== Goal 1 ==
Which personal names appear in the passage on didactic research below? List every one.
== Goal 2 ==
Could you pick up the passage on didactic research below and keep writing it from its last sentence onward?

== Source ==
▼▼▼

Another important point is that we hardly know the exact field of validity of the regularities we identify. Quite often, we tend to overgeneralize regularities inferred from local studies without enough evidence. Again, this does not mean that local studies cannot give access to rather general phenomena and didactic laws. The very powerful concept of didactic contract, for instance, emerged from one of Brousseau’s studies known as the Gael’s case (Brousseau & Warfield, 1999). This only became a fundamental concept of the TDS, however, because it proved its capacity to make a diversity of students’ and teachers’ behaviors and interactions beyond this one case understandable and because this understanding and the associated technological discourse in the sense of ATD was able to find its place in the global theory of didactical situations.

▲▲▲

== Recorded data ==
▼▼▼

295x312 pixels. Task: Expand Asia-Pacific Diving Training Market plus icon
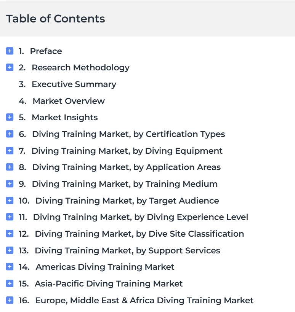10,284
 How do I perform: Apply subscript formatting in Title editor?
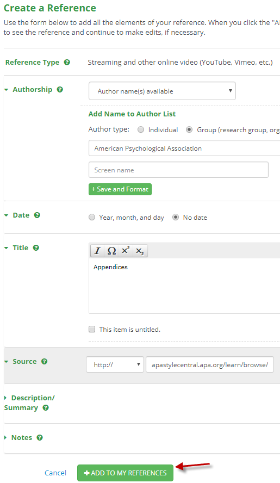pyautogui.click(x=140, y=251)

▲▲▲

== Task result 1 ==
Brousseau, Warfield, Gael

== Task result 2 ==
Issues of Theoretical Diversity
I would like to come now to another crucial issue when thinking about the relationship between research and action: theoretical diversity. I became especially sensitive to this issue when I entered the ICMI Executive Committee in 1998. As I have explained elsewhere:
Many times, in recent years, due to my ICMI responsibilities I have been confronted with questions about existing knowledge on particular educational issues that might inform teaching practices, curricular decisions, or teacher education. Faced with such questions, most often I was unable to give a clear answer, and often even unable to orient my interlocutor towards a set of references that would help her (him) develop a coherent and synthetic vision. Of course, things are not so simple in education as in mathematics. We must accept that most of the certainties we acquire are, except for the most general ones, situated both in time and space, and that it is difficult to know their exact domain of validity. The question of how research knowledge may inform practice in particular contexts is a difficult question, still insufficiently addressed. Nevertheless, the theoretical explosion of the field, the diversity of approaches, constructions, discourses, and the lack of connection substantially increases the difficulties of capitalization and dissemination (Artigue, 2016, p. 262).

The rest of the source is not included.